**WORK TO BE COMPLETED**
The full set of entries is to be returned word for word.

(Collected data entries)
· · · · · · ·

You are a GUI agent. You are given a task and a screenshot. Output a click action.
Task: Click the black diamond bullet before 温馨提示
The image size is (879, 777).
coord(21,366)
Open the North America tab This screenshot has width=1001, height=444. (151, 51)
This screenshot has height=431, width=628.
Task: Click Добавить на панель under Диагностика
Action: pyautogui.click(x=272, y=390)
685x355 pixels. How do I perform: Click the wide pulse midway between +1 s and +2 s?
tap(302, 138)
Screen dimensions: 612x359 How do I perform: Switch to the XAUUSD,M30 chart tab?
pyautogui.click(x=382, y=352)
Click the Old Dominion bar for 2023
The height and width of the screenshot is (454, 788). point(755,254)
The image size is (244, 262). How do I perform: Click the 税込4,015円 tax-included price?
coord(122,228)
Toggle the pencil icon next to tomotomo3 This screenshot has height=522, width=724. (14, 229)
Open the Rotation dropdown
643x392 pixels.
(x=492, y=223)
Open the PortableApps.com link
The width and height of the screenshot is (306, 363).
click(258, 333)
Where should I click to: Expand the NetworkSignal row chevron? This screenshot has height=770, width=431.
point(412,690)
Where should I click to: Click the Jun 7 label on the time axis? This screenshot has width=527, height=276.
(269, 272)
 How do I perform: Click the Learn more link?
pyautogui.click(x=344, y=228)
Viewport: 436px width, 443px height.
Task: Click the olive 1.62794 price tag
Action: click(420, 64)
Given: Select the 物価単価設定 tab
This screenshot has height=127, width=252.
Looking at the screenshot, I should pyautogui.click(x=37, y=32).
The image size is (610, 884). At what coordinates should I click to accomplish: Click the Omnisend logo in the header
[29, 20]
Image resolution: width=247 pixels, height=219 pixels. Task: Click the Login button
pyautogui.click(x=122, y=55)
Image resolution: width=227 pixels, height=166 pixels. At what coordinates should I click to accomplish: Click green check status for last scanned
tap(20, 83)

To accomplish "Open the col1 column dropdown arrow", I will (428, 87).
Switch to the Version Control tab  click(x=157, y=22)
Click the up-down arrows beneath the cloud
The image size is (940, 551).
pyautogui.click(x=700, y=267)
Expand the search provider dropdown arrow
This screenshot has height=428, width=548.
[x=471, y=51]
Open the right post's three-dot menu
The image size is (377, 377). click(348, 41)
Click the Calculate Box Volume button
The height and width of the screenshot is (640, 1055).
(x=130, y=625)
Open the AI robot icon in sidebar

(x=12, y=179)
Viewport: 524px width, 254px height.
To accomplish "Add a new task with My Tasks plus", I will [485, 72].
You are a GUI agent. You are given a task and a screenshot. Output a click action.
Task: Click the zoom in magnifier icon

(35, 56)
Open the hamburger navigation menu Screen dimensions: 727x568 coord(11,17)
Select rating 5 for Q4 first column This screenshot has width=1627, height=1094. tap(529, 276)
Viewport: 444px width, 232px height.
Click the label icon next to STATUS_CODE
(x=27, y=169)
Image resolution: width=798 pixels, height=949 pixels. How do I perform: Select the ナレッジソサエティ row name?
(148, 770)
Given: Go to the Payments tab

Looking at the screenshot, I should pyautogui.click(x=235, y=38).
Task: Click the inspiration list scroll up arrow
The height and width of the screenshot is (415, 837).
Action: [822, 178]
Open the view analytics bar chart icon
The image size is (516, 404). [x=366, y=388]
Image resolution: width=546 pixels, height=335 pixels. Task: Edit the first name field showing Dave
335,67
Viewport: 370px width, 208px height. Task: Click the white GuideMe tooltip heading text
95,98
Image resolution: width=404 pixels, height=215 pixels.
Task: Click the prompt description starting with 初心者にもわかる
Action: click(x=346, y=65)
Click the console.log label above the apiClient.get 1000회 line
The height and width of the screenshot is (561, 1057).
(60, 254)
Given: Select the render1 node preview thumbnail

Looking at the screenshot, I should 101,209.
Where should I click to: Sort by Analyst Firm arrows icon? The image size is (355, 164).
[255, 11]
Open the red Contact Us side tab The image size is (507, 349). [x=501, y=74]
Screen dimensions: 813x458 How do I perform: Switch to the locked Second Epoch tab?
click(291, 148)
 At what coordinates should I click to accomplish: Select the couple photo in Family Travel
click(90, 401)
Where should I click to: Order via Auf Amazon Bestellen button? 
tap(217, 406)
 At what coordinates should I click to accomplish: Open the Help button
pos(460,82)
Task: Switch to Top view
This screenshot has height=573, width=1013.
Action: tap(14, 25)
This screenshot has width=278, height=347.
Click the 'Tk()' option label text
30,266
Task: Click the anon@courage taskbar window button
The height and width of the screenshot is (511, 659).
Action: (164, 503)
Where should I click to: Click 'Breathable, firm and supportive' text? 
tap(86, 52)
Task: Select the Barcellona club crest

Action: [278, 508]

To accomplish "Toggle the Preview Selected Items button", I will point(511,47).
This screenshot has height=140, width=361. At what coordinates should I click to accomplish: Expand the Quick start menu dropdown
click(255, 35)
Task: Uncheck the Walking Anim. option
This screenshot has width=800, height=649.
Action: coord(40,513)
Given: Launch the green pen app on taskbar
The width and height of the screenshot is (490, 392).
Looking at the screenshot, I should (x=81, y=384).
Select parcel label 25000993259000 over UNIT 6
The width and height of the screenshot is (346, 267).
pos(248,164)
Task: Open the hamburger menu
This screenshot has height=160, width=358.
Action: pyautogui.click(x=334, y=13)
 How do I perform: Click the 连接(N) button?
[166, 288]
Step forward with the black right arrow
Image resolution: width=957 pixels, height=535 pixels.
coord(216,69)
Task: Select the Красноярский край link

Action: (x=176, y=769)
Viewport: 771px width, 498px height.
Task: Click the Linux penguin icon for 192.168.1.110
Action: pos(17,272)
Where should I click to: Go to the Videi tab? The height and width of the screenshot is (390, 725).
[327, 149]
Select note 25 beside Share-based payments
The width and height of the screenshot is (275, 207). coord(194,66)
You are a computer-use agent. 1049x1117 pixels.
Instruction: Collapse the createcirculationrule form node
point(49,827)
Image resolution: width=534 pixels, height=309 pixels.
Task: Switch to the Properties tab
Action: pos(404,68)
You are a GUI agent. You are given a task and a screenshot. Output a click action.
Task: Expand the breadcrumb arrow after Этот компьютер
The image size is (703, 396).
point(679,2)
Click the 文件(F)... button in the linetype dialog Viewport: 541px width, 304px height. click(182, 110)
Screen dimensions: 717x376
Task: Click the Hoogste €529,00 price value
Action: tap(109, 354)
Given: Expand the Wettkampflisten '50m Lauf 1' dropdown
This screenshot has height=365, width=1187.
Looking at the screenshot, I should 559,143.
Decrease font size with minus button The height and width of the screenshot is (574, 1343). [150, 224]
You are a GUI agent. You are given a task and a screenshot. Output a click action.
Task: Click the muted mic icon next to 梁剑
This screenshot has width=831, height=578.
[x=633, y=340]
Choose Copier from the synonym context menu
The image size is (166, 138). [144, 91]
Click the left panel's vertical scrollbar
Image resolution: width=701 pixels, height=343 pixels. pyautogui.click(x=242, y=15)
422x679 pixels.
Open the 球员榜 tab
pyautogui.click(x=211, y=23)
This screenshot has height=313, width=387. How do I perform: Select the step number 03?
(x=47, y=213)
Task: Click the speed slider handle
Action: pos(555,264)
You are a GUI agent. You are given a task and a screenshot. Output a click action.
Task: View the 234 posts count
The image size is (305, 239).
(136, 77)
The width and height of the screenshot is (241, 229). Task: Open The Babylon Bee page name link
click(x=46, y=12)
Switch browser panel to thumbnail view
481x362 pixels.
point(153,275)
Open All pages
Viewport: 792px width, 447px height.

· · · · · · ·

**EXPECTED ANSWER**
You are a GUI agent. You are given a task and a screenshot. Output a click action.
Task: Click the black diamond bullet before 温馨提示
The image size is (879, 777).
coord(21,366)
Open the North America tab This screenshot has width=1001, height=444. (151, 51)
This screenshot has height=431, width=628.
Task: Click Добавить на панель under Диагностика
Action: pyautogui.click(x=272, y=390)
685x355 pixels. How do I perform: Click the wide pulse midway between +1 s and +2 s?
tap(302, 138)
Screen dimensions: 612x359 How do I perform: Switch to the XAUUSD,M30 chart tab?
pyautogui.click(x=382, y=352)
Click the Old Dominion bar for 2023
The height and width of the screenshot is (454, 788). point(755,254)
The image size is (244, 262). How do I perform: Click the 税込4,015円 tax-included price?
coord(122,228)
Toggle the pencil icon next to tomotomo3 This screenshot has height=522, width=724. (14, 229)
Open the Rotation dropdown
643x392 pixels.
(x=492, y=223)
Open the PortableApps.com link
The width and height of the screenshot is (306, 363).
click(258, 333)
Where should I click to: Expand the NetworkSignal row chevron? This screenshot has height=770, width=431.
point(412,690)
Where should I click to: Click the Jun 7 label on the time axis? This screenshot has width=527, height=276.
(269, 272)
 How do I perform: Click the Learn more link?
pyautogui.click(x=344, y=228)
Viewport: 436px width, 443px height.
Task: Click the olive 1.62794 price tag
Action: click(420, 64)
Given: Select the 物価単価設定 tab
This screenshot has height=127, width=252.
Looking at the screenshot, I should pyautogui.click(x=37, y=32).
The image size is (610, 884). At what coordinates should I click to accomplish: Click the Omnisend logo in the header
[29, 20]
Image resolution: width=247 pixels, height=219 pixels. Task: Click the Login button
pyautogui.click(x=122, y=55)
Image resolution: width=227 pixels, height=166 pixels. At what coordinates should I click to accomplish: Click green check status for last scanned
tap(20, 83)

To accomplish "Open the col1 column dropdown arrow", I will (428, 87).
Switch to the Version Control tab  click(x=157, y=22)
Click the up-down arrows beneath the cloud
The image size is (940, 551).
pyautogui.click(x=700, y=267)
Expand the search provider dropdown arrow
This screenshot has height=428, width=548.
[x=471, y=51]
Open the right post's three-dot menu
The image size is (377, 377). click(348, 41)
Click the Calculate Box Volume button
The height and width of the screenshot is (640, 1055).
(x=130, y=625)
Open the AI robot icon in sidebar

(x=12, y=179)
Viewport: 524px width, 254px height.
To accomplish "Add a new task with My Tasks plus", I will [485, 72].
You are a GUI agent. You are given a task and a screenshot. Output a click action.
Task: Click the zoom in magnifier icon

(35, 56)
Open the hamburger navigation menu Screen dimensions: 727x568 coord(11,17)
Select rating 5 for Q4 first column This screenshot has width=1627, height=1094. tap(529, 276)
Viewport: 444px width, 232px height.
Click the label icon next to STATUS_CODE
(x=27, y=169)
Image resolution: width=798 pixels, height=949 pixels. How do I perform: Select the ナレッジソサエティ row name?
(148, 770)
Given: Go to the Payments tab

Looking at the screenshot, I should pyautogui.click(x=235, y=38).
Task: Click the inspiration list scroll up arrow
The height and width of the screenshot is (415, 837).
Action: [822, 178]
Open the view analytics bar chart icon
The image size is (516, 404). [x=366, y=388]
Image resolution: width=546 pixels, height=335 pixels. Task: Edit the first name field showing Dave
335,67
Viewport: 370px width, 208px height. Task: Click the white GuideMe tooltip heading text
95,98
Image resolution: width=404 pixels, height=215 pixels.
Task: Click the prompt description starting with 初心者にもわかる
Action: click(x=346, y=65)
Click the console.log label above the apiClient.get 1000회 line
The height and width of the screenshot is (561, 1057).
(60, 254)
Given: Select the render1 node preview thumbnail

Looking at the screenshot, I should 101,209.
Where should I click to: Sort by Analyst Firm arrows icon? The image size is (355, 164).
[255, 11]
Open the red Contact Us side tab The image size is (507, 349). [x=501, y=74]
Screen dimensions: 813x458 How do I perform: Switch to the locked Second Epoch tab?
click(291, 148)
 At what coordinates should I click to accomplish: Select the couple photo in Family Travel
click(90, 401)
Where should I click to: Order via Auf Amazon Bestellen button? 
tap(217, 406)
 At what coordinates should I click to accomplish: Open the Help button
pos(460,82)
Task: Switch to Top view
This screenshot has height=573, width=1013.
Action: tap(14, 25)
This screenshot has width=278, height=347.
Click the 'Tk()' option label text
30,266
Task: Click the anon@courage taskbar window button
The height and width of the screenshot is (511, 659).
Action: (164, 503)
Where should I click to: Click 'Breathable, firm and supportive' text? 
tap(86, 52)
Task: Select the Barcellona club crest

Action: [278, 508]

To accomplish "Toggle the Preview Selected Items button", I will point(511,47).
This screenshot has height=140, width=361. At what coordinates should I click to accomplish: Expand the Quick start menu dropdown
click(255, 35)
Task: Uncheck the Walking Anim. option
This screenshot has width=800, height=649.
Action: coord(40,513)
Given: Launch the green pen app on taskbar
The width and height of the screenshot is (490, 392).
Looking at the screenshot, I should (x=81, y=384).
Select parcel label 25000993259000 over UNIT 6
The width and height of the screenshot is (346, 267).
pos(248,164)
Task: Open the hamburger menu
This screenshot has height=160, width=358.
Action: pyautogui.click(x=334, y=13)
 How do I perform: Click the 连接(N) button?
[166, 288]
Step forward with the black right arrow
Image resolution: width=957 pixels, height=535 pixels.
coord(216,69)
Task: Select the Красноярский край link

Action: (x=176, y=769)
Viewport: 771px width, 498px height.
Task: Click the Linux penguin icon for 192.168.1.110
Action: pos(17,272)
Where should I click to: Go to the Videi tab? The height and width of the screenshot is (390, 725).
[327, 149]
Select note 25 beside Share-based payments
The width and height of the screenshot is (275, 207). coord(194,66)
You are a computer-use agent. 1049x1117 pixels.
Instruction: Collapse the createcirculationrule form node
point(49,827)
Image resolution: width=534 pixels, height=309 pixels.
Task: Switch to the Properties tab
Action: pos(404,68)
You are a GUI agent. You are given a task and a screenshot. Output a click action.
Task: Expand the breadcrumb arrow after Этот компьютер
The image size is (703, 396).
point(679,2)
Click the 文件(F)... button in the linetype dialog Viewport: 541px width, 304px height. click(182, 110)
Screen dimensions: 717x376
Task: Click the Hoogste €529,00 price value
Action: tap(109, 354)
Given: Expand the Wettkampflisten '50m Lauf 1' dropdown
This screenshot has height=365, width=1187.
Looking at the screenshot, I should 559,143.
Decrease font size with minus button The height and width of the screenshot is (574, 1343). [150, 224]
You are a GUI agent. You are given a task and a screenshot. Output a click action.
Task: Click the muted mic icon next to 梁剑
This screenshot has width=831, height=578.
[x=633, y=340]
Choose Copier from the synonym context menu
The image size is (166, 138). [144, 91]
Click the left panel's vertical scrollbar
Image resolution: width=701 pixels, height=343 pixels. pyautogui.click(x=242, y=15)
422x679 pixels.
Open the 球员榜 tab
pyautogui.click(x=211, y=23)
This screenshot has height=313, width=387. How do I perform: Select the step number 03?
(x=47, y=213)
Task: Click the speed slider handle
Action: pos(555,264)
You are a GUI agent. You are given a task and a screenshot. Output a click action.
Task: View the 234 posts count
The image size is (305, 239).
(136, 77)
The width and height of the screenshot is (241, 229). Task: Open The Babylon Bee page name link
click(x=46, y=12)
Switch browser panel to thumbnail view
481x362 pixels.
point(153,275)
Open All pages
Viewport: 792px width, 447px height.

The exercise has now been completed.